J’adore la plongée parce qu’elle me ramène toujours à l’essentiel : respire, ne lutte pas contre l’hostilité de l’environnement (car tu vas perdre lol), et apprécie le spectacle, le moment.

Ton temps ici est compté, donc savoure-le, et quoiqu’il arrive : ne le subis pas, sinon il risque de t’arriver des bricoles.

Pourquoi c’est pas aussi simple à la surface ? La même urgence s’applique pourtant :

  • Respire.

Respire, comme priorité : si tu vas mal, rien ne pourra aller. Respire, comme base : si tu n’as ni le temps ni l’énergie de respirer, tu n’auras ni temps ni énergie pour quoi que ce soit d’autre.

  • Ne lutte pas.

Ne lutte pas contre les éléments : les éléments SONT. Ce sont des données. Tu peux parfois réussir à influer sur eux, mais au prix de quels efforts ? Pourquoi entrer en résistance d’emblée, lorsque tu peux t’adapter, utiliser les opportunités qu’offre cet environnement, même hostile ? Par exemple, sous l’eau, certes tous tes sens te lâchent plus ou moins, mais la gravité disparait. Franchement, ça s’apprécie. Et personne ne te conseillera de te barder de plombs pour refaire apparaître la gravité dans tes sensations…

  • Apprécie.

Apprécie le spectacle, le moment. Quoi, ta vie quotidienne n’est pas le théâtre d’émerveillements, d’émotions, de créations? Si bien sûr, c’est juste que tu ne prends ni le temps ni l’énergie de les apprécier.

* * * * *

Je suis posée sur la terrasse de Cap Croisette, et je regarde le soleil, pudiquement voilé de coton bleuté et rosé, se noyer silencieusement derrière l’horizon. Il laisse traîner quelques rayons sur la toile claire, striée d’or, de soie et de cuivre. Les cris de quelques mouettes viennent ponctuer le clapotis délicat de l’eau que les vents ont enfin cessé de tourmenter. Au-dessus de moi, le bleu m’aspire, il m’allège des derniers tracas que les masseuses du SPA de La Palud n’ont pas su extraire de mon dos.

Ce moment dure depuis plusieurs minutes, parce que je le fais durer. Ce n’est ni le soleil, ni le vent, ni la mer ni le ciel qui prennent leur temps pour me permettre d’apprécier ce spectacle. C’est moi qui m’offre ce temps, immobile, inactive, si ce n’est pour ces quelques lignes que je mets de longue minutes à taper.

Je laisse aux mots le temps de venir. Ils naissent lorsque je laisse éclore librement les émotions. Lorsque je ne les réprime pas, lorsque je ne les brusque pas. Lorsque je les laisse bourgeonner, éclore, fleurir, fâner, en quelques instants comme en plusieurs heures, souvent.

■ EXTRAIT DES DONNÉES ■
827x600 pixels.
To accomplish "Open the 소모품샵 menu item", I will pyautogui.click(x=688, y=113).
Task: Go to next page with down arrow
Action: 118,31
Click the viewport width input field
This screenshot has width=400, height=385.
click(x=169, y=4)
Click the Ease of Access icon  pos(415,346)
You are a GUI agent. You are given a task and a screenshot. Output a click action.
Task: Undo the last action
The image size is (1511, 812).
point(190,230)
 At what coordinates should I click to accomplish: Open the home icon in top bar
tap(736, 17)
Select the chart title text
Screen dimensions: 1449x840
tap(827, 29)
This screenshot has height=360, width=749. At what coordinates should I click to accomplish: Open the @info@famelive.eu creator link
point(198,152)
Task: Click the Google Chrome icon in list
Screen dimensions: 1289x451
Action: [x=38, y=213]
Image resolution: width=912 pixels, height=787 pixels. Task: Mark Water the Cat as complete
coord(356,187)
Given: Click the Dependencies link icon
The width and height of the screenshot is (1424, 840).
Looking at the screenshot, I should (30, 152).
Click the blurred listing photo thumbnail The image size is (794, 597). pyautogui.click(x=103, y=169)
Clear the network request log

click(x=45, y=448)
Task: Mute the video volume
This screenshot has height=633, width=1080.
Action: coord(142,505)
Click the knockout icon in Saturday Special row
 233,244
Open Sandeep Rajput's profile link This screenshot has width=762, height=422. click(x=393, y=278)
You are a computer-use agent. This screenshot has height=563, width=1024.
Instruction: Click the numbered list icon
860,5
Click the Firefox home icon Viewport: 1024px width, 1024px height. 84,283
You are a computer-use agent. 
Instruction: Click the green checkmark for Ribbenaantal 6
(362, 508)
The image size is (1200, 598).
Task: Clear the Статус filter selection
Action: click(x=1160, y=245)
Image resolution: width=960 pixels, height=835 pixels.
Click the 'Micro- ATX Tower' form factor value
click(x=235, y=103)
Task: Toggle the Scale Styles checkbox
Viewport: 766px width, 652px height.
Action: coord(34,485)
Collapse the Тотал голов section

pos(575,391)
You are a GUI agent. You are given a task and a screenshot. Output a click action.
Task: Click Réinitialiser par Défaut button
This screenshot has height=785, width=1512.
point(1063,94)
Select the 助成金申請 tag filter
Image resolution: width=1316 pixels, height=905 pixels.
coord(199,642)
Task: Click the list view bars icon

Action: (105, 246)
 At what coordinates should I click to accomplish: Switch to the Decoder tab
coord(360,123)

■ CONSIGNES ■
(A) Traduisez en anglais cette phrase de l'extrait sur la plongée : « Ce moment dure depuis plusieurs minutes, parce que je le fais durer. »
(B) Reproduisez à l'identique un passage de l'extrait sur la plongée. Commencez aux mots qui contiennent « Respire, comme priorité : si » et arrêtez-vous après « ce soit d’autre. ».

■ RÉPONSES AUX EXERCICES ■
(A) This moment has been going on for several minutes because I am making it last.

(B)
Respire, comme priorité : si tu vas mal, rien ne pourra aller. Respire, comme base : si tu n’as ni le temps ni l’énergie de respirer, tu n’auras ni temps ni énergie pour quoi que ce soit d’autre.